BEGIN

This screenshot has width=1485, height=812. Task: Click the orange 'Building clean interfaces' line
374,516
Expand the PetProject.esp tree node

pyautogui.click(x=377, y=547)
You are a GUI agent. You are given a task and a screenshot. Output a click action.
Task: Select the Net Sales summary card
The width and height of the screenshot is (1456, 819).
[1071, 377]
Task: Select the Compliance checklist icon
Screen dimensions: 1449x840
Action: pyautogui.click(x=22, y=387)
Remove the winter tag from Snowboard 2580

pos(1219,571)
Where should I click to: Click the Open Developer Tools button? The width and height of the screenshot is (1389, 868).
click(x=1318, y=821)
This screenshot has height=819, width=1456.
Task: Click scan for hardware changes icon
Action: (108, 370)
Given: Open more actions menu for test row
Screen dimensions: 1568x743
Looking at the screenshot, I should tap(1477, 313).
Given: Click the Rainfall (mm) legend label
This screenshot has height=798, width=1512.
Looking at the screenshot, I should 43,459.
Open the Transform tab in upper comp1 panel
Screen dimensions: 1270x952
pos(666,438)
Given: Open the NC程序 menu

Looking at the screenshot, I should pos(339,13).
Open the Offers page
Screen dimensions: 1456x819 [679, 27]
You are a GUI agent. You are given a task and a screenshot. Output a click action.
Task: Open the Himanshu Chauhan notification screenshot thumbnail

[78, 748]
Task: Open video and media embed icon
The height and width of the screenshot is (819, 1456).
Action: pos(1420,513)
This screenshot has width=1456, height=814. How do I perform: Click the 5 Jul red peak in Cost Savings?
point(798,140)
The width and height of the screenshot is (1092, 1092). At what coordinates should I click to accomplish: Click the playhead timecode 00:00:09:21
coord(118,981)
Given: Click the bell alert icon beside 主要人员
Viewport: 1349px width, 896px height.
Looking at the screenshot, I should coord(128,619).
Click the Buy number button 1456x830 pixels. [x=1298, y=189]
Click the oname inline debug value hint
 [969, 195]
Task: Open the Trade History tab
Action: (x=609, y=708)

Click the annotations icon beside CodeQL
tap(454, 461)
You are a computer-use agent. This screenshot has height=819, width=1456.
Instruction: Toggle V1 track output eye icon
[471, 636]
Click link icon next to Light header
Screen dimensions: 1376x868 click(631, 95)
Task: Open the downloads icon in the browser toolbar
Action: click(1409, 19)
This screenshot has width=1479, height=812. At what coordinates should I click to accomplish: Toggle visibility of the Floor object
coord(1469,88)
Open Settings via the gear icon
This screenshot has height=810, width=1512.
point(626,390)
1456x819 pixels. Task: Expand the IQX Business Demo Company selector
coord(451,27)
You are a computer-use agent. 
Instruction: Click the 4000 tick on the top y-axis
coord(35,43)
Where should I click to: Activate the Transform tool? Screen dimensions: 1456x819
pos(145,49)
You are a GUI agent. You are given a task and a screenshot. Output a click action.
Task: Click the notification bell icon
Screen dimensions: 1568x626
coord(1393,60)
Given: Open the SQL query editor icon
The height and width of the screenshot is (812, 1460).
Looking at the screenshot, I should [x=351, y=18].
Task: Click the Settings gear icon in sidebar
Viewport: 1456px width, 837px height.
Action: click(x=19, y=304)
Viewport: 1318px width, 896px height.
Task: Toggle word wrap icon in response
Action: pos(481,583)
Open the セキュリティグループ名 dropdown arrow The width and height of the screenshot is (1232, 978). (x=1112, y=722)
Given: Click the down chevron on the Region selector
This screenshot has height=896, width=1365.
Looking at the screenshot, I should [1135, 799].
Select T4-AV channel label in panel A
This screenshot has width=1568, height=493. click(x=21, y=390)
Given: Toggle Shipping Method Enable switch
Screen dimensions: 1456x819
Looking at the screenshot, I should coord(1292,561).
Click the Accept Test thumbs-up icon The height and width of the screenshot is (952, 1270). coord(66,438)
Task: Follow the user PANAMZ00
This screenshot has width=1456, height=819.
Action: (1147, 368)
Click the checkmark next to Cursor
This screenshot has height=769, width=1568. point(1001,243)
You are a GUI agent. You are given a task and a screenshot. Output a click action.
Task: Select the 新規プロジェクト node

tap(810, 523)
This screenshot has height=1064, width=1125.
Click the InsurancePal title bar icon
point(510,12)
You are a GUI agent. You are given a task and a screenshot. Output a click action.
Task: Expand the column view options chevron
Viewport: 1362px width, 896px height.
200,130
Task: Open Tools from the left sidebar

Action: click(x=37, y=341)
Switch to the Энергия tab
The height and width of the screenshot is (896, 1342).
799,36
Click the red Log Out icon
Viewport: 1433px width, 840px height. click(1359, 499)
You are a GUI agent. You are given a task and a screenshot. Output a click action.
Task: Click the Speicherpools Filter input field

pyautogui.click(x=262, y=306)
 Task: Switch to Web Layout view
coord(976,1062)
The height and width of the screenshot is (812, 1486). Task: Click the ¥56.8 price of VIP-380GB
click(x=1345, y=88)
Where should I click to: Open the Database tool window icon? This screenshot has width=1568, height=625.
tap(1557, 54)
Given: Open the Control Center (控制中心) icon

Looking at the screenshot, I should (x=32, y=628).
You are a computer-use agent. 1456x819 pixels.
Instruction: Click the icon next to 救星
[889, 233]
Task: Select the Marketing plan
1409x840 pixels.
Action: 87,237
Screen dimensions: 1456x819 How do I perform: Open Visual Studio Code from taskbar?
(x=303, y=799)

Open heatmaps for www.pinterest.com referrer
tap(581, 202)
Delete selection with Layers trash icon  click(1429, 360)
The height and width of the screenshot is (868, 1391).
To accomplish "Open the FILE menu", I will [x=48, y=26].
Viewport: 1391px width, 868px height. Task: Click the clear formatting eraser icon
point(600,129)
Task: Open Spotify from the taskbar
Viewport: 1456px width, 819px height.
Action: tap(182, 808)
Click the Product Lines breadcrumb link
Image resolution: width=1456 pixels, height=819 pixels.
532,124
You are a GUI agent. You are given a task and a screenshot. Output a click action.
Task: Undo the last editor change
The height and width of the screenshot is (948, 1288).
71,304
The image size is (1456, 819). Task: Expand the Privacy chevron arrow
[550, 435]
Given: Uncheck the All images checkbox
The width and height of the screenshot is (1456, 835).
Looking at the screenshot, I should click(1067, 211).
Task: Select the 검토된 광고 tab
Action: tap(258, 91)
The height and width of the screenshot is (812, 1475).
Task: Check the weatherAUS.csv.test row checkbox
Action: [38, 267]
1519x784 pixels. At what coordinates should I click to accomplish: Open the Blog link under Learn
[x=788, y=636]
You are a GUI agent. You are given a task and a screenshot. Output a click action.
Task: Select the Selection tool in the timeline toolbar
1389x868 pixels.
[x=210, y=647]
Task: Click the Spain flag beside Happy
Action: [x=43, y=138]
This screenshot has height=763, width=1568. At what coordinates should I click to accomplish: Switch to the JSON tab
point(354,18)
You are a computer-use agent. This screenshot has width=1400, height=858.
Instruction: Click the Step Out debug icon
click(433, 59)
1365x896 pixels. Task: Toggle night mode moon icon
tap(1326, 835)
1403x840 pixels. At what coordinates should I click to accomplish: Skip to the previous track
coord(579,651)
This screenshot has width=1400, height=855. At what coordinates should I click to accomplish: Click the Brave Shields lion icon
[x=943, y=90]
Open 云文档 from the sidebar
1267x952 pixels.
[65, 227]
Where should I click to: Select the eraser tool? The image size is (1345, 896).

END

● **Aim of the task**
What is needed is the full listing, reproduced exactly.

● **Exercise answer**
This screenshot has width=1485, height=812. Task: Click the orange 'Building clean interfaces' line
374,516
Expand the PetProject.esp tree node

pyautogui.click(x=377, y=547)
You are a GUI agent. You are given a task and a screenshot. Output a click action.
Task: Select the Net Sales summary card
The width and height of the screenshot is (1456, 819).
[1071, 377]
Task: Select the Compliance checklist icon
Screen dimensions: 1449x840
Action: pyautogui.click(x=22, y=387)
Remove the winter tag from Snowboard 2580

pos(1219,571)
Where should I click to: Click the Open Developer Tools button? The width and height of the screenshot is (1389, 868).
click(x=1318, y=821)
This screenshot has height=819, width=1456.
Task: Click scan for hardware changes icon
Action: (108, 370)
Given: Open more actions menu for test row
Screen dimensions: 1568x743
Looking at the screenshot, I should tap(1477, 313).
Given: Click the Rainfall (mm) legend label
This screenshot has height=798, width=1512.
Looking at the screenshot, I should 43,459.
Open the Transform tab in upper comp1 panel
Screen dimensions: 1270x952
pos(666,438)
Given: Open the NC程序 menu

Looking at the screenshot, I should pos(339,13).
Open the Offers page
Screen dimensions: 1456x819 [679, 27]
You are a GUI agent. You are given a task and a screenshot. Output a click action.
Task: Open the Himanshu Chauhan notification screenshot thumbnail

[78, 748]
Task: Open video and media embed icon
The height and width of the screenshot is (819, 1456).
Action: pos(1420,513)
This screenshot has width=1456, height=814. How do I perform: Click the 5 Jul red peak in Cost Savings?
point(798,140)
The width and height of the screenshot is (1092, 1092). At what coordinates should I click to accomplish: Click the playhead timecode 00:00:09:21
coord(118,981)
Given: Click the bell alert icon beside 主要人员
Viewport: 1349px width, 896px height.
Looking at the screenshot, I should coord(128,619).
Click the Buy number button 1456x830 pixels. [x=1298, y=189]
Click the oname inline debug value hint
 [969, 195]
Task: Open the Trade History tab
Action: (x=609, y=708)

Click the annotations icon beside CodeQL
tap(454, 461)
You are a computer-use agent. This screenshot has height=819, width=1456.
Instruction: Toggle V1 track output eye icon
[471, 636]
Click link icon next to Light header
Screen dimensions: 1376x868 click(631, 95)
Task: Open the downloads icon in the browser toolbar
Action: click(1409, 19)
This screenshot has width=1479, height=812. At what coordinates should I click to accomplish: Toggle visibility of the Floor object
coord(1469,88)
Open Settings via the gear icon
This screenshot has height=810, width=1512.
point(626,390)
1456x819 pixels. Task: Expand the IQX Business Demo Company selector
coord(451,27)
You are a computer-use agent. 
Instruction: Click the 4000 tick on the top y-axis
coord(35,43)
Where should I click to: Activate the Transform tool? Screen dimensions: 1456x819
pos(145,49)
You are a GUI agent. You are given a task and a screenshot. Output a click action.
Task: Click the notification bell icon
Screen dimensions: 1568x626
coord(1393,60)
Given: Open the SQL query editor icon
The height and width of the screenshot is (812, 1460).
Looking at the screenshot, I should [x=351, y=18].
Task: Click the Settings gear icon in sidebar
Viewport: 1456px width, 837px height.
Action: click(x=19, y=304)
Viewport: 1318px width, 896px height.
Task: Toggle word wrap icon in response
Action: pos(481,583)
Open the セキュリティグループ名 dropdown arrow The width and height of the screenshot is (1232, 978). (x=1112, y=722)
Given: Click the down chevron on the Region selector
This screenshot has height=896, width=1365.
Looking at the screenshot, I should [1135, 799].
Select T4-AV channel label in panel A
This screenshot has width=1568, height=493. click(x=21, y=390)
Given: Toggle Shipping Method Enable switch
Screen dimensions: 1456x819
Looking at the screenshot, I should coord(1292,561).
Click the Accept Test thumbs-up icon The height and width of the screenshot is (952, 1270). coord(66,438)
Task: Follow the user PANAMZ00
This screenshot has width=1456, height=819.
Action: (1147, 368)
Click the checkmark next to Cursor
This screenshot has height=769, width=1568. point(1001,243)
You are a GUI agent. You are given a task and a screenshot. Output a click action.
Task: Select the 新規プロジェクト node

tap(810, 523)
This screenshot has height=1064, width=1125.
Click the InsurancePal title bar icon
point(510,12)
You are a GUI agent. You are given a task and a screenshot. Output a click action.
Task: Expand the column view options chevron
Viewport: 1362px width, 896px height.
200,130
Task: Open Tools from the left sidebar

Action: click(x=37, y=341)
Switch to the Энергия tab
The height and width of the screenshot is (896, 1342).
799,36
Click the red Log Out icon
Viewport: 1433px width, 840px height. click(1359, 499)
You are a GUI agent. You are given a task and a screenshot. Output a click action.
Task: Click the Speicherpools Filter input field

pyautogui.click(x=262, y=306)
 Task: Switch to Web Layout view
coord(976,1062)
The height and width of the screenshot is (812, 1486). Task: Click the ¥56.8 price of VIP-380GB
click(x=1345, y=88)
Where should I click to: Open the Database tool window icon? This screenshot has width=1568, height=625.
tap(1557, 54)
Given: Open the Control Center (控制中心) icon

Looking at the screenshot, I should (x=32, y=628).
You are a computer-use agent. 1456x819 pixels.
Instruction: Click the icon next to 救星
[889, 233]
Task: Select the Marketing plan
1409x840 pixels.
Action: 87,237
Screen dimensions: 1456x819 How do I perform: Open Visual Studio Code from taskbar?
(x=303, y=799)

Open heatmaps for www.pinterest.com referrer
tap(581, 202)
Delete selection with Layers trash icon  click(1429, 360)
The height and width of the screenshot is (868, 1391).
To accomplish "Open the FILE menu", I will [x=48, y=26].
Viewport: 1391px width, 868px height. Task: Click the clear formatting eraser icon
point(600,129)
Task: Open Spotify from the taskbar
Viewport: 1456px width, 819px height.
Action: tap(182, 808)
Click the Product Lines breadcrumb link
Image resolution: width=1456 pixels, height=819 pixels.
532,124
You are a GUI agent. You are given a task and a screenshot. Output a click action.
Task: Undo the last editor change
The height and width of the screenshot is (948, 1288).
71,304
The image size is (1456, 819). Task: Expand the Privacy chevron arrow
[550, 435]
Given: Uncheck the All images checkbox
The width and height of the screenshot is (1456, 835).
Looking at the screenshot, I should click(1067, 211).
Task: Select the 검토된 광고 tab
Action: tap(258, 91)
The height and width of the screenshot is (812, 1475).
Task: Check the weatherAUS.csv.test row checkbox
Action: [38, 267]
1519x784 pixels. At what coordinates should I click to accomplish: Open the Blog link under Learn
[x=788, y=636]
You are a GUI agent. You are given a task and a screenshot. Output a click action.
Task: Select the Selection tool in the timeline toolbar
1389x868 pixels.
[x=210, y=647]
Task: Click the Spain flag beside Happy
Action: [x=43, y=138]
This screenshot has height=763, width=1568. At what coordinates should I click to accomplish: Switch to the JSON tab
point(354,18)
You are a computer-use agent. This screenshot has width=1400, height=858.
Instruction: Click the Step Out debug icon
click(433, 59)
1365x896 pixels. Task: Toggle night mode moon icon
tap(1326, 835)
1403x840 pixels. At what coordinates should I click to accomplish: Skip to the previous track
coord(579,651)
This screenshot has width=1400, height=855. At what coordinates should I click to accomplish: Click the Brave Shields lion icon
[x=943, y=90]
Open 云文档 from the sidebar
1267x952 pixels.
[65, 227]
Where should I click to: Select the eraser tool? The image size is (1345, 896).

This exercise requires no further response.